----- Data supplied -----

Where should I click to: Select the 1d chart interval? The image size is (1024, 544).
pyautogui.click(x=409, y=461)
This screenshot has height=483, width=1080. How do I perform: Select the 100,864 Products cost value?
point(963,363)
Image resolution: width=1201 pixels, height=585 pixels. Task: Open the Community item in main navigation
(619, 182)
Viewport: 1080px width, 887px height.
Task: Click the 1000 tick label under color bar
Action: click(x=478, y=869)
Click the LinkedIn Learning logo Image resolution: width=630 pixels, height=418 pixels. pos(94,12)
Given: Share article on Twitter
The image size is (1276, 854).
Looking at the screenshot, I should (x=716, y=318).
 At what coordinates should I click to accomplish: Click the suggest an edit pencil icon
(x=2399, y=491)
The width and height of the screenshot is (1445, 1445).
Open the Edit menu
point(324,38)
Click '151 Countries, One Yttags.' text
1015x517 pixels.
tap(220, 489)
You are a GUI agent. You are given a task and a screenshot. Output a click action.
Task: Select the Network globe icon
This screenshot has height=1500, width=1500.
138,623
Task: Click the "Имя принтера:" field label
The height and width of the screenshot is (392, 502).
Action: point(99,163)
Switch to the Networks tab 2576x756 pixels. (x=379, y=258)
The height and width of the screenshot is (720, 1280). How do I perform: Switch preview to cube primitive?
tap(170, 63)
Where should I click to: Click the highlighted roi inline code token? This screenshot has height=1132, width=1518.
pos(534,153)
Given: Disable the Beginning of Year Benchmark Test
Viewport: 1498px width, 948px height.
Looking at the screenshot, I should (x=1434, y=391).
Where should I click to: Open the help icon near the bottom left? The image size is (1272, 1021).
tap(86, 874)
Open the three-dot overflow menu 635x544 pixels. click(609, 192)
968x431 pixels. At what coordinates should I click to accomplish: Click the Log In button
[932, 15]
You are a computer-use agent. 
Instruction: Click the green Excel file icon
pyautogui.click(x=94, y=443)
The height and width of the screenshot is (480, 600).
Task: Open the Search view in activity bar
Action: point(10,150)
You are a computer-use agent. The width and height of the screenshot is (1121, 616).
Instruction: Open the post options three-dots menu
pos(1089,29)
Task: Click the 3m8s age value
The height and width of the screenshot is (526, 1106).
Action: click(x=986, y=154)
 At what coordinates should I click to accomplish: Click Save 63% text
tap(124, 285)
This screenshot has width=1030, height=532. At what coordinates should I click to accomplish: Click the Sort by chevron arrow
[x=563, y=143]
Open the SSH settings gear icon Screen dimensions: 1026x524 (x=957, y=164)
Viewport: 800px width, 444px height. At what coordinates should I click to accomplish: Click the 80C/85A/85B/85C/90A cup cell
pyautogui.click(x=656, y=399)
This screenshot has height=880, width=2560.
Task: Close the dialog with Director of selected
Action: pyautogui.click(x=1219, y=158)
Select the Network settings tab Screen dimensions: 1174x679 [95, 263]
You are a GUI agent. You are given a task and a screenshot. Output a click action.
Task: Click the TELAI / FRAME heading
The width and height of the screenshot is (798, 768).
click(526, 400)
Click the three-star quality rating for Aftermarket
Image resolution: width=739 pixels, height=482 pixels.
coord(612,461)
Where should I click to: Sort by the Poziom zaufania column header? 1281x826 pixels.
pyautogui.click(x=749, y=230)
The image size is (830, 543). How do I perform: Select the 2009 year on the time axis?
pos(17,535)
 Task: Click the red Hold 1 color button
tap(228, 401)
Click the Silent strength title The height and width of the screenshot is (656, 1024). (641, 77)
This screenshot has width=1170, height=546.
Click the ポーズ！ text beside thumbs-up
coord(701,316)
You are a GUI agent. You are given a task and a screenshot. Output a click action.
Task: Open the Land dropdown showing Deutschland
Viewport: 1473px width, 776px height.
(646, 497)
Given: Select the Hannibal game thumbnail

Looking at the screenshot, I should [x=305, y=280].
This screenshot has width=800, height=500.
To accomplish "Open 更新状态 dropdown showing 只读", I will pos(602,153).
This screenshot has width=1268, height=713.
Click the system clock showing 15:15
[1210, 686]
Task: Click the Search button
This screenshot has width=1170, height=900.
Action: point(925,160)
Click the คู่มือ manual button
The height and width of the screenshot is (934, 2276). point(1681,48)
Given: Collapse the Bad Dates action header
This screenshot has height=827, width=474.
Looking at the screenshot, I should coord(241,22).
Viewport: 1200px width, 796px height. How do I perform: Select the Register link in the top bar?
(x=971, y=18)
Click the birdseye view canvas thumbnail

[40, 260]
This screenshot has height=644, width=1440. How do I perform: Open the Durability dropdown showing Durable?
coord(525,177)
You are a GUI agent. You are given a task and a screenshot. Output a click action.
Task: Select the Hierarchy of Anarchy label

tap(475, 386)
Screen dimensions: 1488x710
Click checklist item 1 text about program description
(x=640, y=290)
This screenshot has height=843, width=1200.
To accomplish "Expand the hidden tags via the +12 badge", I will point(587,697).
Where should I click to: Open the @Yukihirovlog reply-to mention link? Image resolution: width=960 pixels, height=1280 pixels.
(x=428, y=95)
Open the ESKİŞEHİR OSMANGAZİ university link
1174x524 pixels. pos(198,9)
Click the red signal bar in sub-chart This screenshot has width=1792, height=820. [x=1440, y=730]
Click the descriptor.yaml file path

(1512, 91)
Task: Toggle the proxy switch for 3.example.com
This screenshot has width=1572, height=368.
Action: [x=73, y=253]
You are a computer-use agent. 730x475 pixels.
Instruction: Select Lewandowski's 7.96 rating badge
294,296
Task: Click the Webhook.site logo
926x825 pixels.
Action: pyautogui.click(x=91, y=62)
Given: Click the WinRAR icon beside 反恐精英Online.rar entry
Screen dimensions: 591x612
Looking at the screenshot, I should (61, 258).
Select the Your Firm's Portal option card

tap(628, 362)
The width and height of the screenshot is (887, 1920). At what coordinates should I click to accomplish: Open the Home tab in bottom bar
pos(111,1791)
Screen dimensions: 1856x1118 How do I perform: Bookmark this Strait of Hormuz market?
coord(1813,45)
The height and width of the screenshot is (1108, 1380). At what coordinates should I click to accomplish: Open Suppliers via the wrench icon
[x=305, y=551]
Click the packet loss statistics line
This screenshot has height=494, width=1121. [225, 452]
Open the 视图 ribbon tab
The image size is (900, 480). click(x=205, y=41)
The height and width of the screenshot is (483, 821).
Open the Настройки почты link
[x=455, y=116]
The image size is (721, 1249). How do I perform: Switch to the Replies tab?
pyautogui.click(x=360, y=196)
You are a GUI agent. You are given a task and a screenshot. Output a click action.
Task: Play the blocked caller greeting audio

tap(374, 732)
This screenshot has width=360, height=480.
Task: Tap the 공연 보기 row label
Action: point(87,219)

-----

● **Exercise**:
Return the full material exactly.

● **Answer space**:
Where should I click to: Select the 1d chart interval? The image size is (1024, 544).
pyautogui.click(x=409, y=461)
This screenshot has height=483, width=1080. How do I perform: Select the 100,864 Products cost value?
point(963,363)
Image resolution: width=1201 pixels, height=585 pixels. Task: Open the Community item in main navigation
(619, 182)
Viewport: 1080px width, 887px height.
Task: Click the 1000 tick label under color bar
Action: click(x=478, y=869)
Click the LinkedIn Learning logo Image resolution: width=630 pixels, height=418 pixels. pos(94,12)
Given: Share article on Twitter
The image size is (1276, 854).
Looking at the screenshot, I should (x=716, y=318).
 At what coordinates should I click to accomplish: Click the suggest an edit pencil icon
(x=2399, y=491)
The width and height of the screenshot is (1445, 1445).
Open the Edit menu
point(324,38)
Click '151 Countries, One Yttags.' text
1015x517 pixels.
tap(220, 489)
You are a GUI agent. You are given a task and a screenshot. Output a click action.
Task: Select the Network globe icon
This screenshot has height=1500, width=1500.
138,623
Task: Click the "Имя принтера:" field label
The height and width of the screenshot is (392, 502).
Action: point(99,163)
Switch to the Networks tab 2576x756 pixels. (x=379, y=258)
The height and width of the screenshot is (720, 1280). How do I perform: Switch preview to cube primitive?
tap(170, 63)
Where should I click to: Click the highlighted roi inline code token? This screenshot has height=1132, width=1518.
pos(534,153)
Given: Disable the Beginning of Year Benchmark Test
Viewport: 1498px width, 948px height.
Looking at the screenshot, I should (x=1434, y=391).
Where should I click to: Open the help icon near the bottom left? The image size is (1272, 1021).
tap(86, 874)
Open the three-dot overflow menu 635x544 pixels. click(609, 192)
968x431 pixels. At what coordinates should I click to accomplish: Click the Log In button
[932, 15]
You are a computer-use agent. 
Instruction: Click the green Excel file icon
pyautogui.click(x=94, y=443)
The height and width of the screenshot is (480, 600).
Task: Open the Search view in activity bar
Action: point(10,150)
You are a computer-use agent. The width and height of the screenshot is (1121, 616).
Instruction: Open the post options three-dots menu
pos(1089,29)
Task: Click the 3m8s age value
The height and width of the screenshot is (526, 1106).
Action: click(x=986, y=154)
 At what coordinates should I click to accomplish: Click Save 63% text
tap(124, 285)
This screenshot has width=1030, height=532. At what coordinates should I click to accomplish: Click the Sort by chevron arrow
[x=563, y=143]
Open the SSH settings gear icon Screen dimensions: 1026x524 (x=957, y=164)
Viewport: 800px width, 444px height. At what coordinates should I click to accomplish: Click the 80C/85A/85B/85C/90A cup cell
pyautogui.click(x=656, y=399)
This screenshot has height=880, width=2560.
Task: Close the dialog with Director of selected
Action: pyautogui.click(x=1219, y=158)
Select the Network settings tab Screen dimensions: 1174x679 [95, 263]
You are a GUI agent. You are given a task and a screenshot. Output a click action.
Task: Click the TELAI / FRAME heading
The width and height of the screenshot is (798, 768).
click(526, 400)
Click the three-star quality rating for Aftermarket
Image resolution: width=739 pixels, height=482 pixels.
coord(612,461)
Where should I click to: Sort by the Poziom zaufania column header? 1281x826 pixels.
pyautogui.click(x=749, y=230)
The image size is (830, 543). How do I perform: Select the 2009 year on the time axis?
pos(17,535)
 Task: Click the red Hold 1 color button
tap(228, 401)
Click the Silent strength title The height and width of the screenshot is (656, 1024). (641, 77)
This screenshot has width=1170, height=546.
Click the ポーズ！ text beside thumbs-up
coord(701,316)
You are a GUI agent. You are given a task and a screenshot. Output a click action.
Task: Open the Land dropdown showing Deutschland
Viewport: 1473px width, 776px height.
(646, 497)
Given: Select the Hannibal game thumbnail

Looking at the screenshot, I should [x=305, y=280].
This screenshot has width=800, height=500.
To accomplish "Open 更新状态 dropdown showing 只读", I will pos(602,153).
This screenshot has width=1268, height=713.
Click the system clock showing 15:15
[1210, 686]
Task: Click the Search button
This screenshot has width=1170, height=900.
Action: point(925,160)
Click the คู่มือ manual button
The height and width of the screenshot is (934, 2276). point(1681,48)
Given: Collapse the Bad Dates action header
This screenshot has height=827, width=474.
Looking at the screenshot, I should coord(241,22).
Viewport: 1200px width, 796px height. How do I perform: Select the Register link in the top bar?
(x=971, y=18)
Click the birdseye view canvas thumbnail

[40, 260]
This screenshot has height=644, width=1440. How do I perform: Open the Durability dropdown showing Durable?
coord(525,177)
You are a GUI agent. You are given a task and a screenshot. Output a click action.
Task: Select the Hierarchy of Anarchy label

tap(475, 386)
Screen dimensions: 1488x710
Click checklist item 1 text about program description
(x=640, y=290)
This screenshot has height=843, width=1200.
To accomplish "Expand the hidden tags via the +12 badge", I will point(587,697).
Where should I click to: Open the @Yukihirovlog reply-to mention link? Image resolution: width=960 pixels, height=1280 pixels.
(x=428, y=95)
Open the ESKİŞEHİR OSMANGAZİ university link
1174x524 pixels. pos(198,9)
Click the red signal bar in sub-chart This screenshot has width=1792, height=820. [x=1440, y=730]
Click the descriptor.yaml file path

(1512, 91)
Task: Toggle the proxy switch for 3.example.com
This screenshot has width=1572, height=368.
Action: [x=73, y=253]
You are a computer-use agent. 730x475 pixels.
Instruction: Select Lewandowski's 7.96 rating badge
294,296
Task: Click the Webhook.site logo
926x825 pixels.
Action: pyautogui.click(x=91, y=62)
Given: Click the WinRAR icon beside 反恐精英Online.rar entry
Screen dimensions: 591x612
Looking at the screenshot, I should (61, 258).
Select the Your Firm's Portal option card

tap(628, 362)
The width and height of the screenshot is (887, 1920). At what coordinates should I click to accomplish: Open the Home tab in bottom bar
pos(111,1791)
Screen dimensions: 1856x1118 How do I perform: Bookmark this Strait of Hormuz market?
coord(1813,45)
The height and width of the screenshot is (1108, 1380). At what coordinates should I click to accomplish: Open Suppliers via the wrench icon
[x=305, y=551]
Click the packet loss statistics line
This screenshot has height=494, width=1121. [225, 452]
Open the 视图 ribbon tab
The image size is (900, 480). click(x=205, y=41)
The height and width of the screenshot is (483, 821).
Open the Настройки почты link
[x=455, y=116]
The image size is (721, 1249). How do I perform: Switch to the Replies tab?
pyautogui.click(x=360, y=196)
You are a GUI agent. You are given a task and a screenshot. Output a click action.
Task: Play the blocked caller greeting audio

tap(374, 732)
This screenshot has width=360, height=480.
Task: Tap the 공연 보기 row label
Action: point(87,219)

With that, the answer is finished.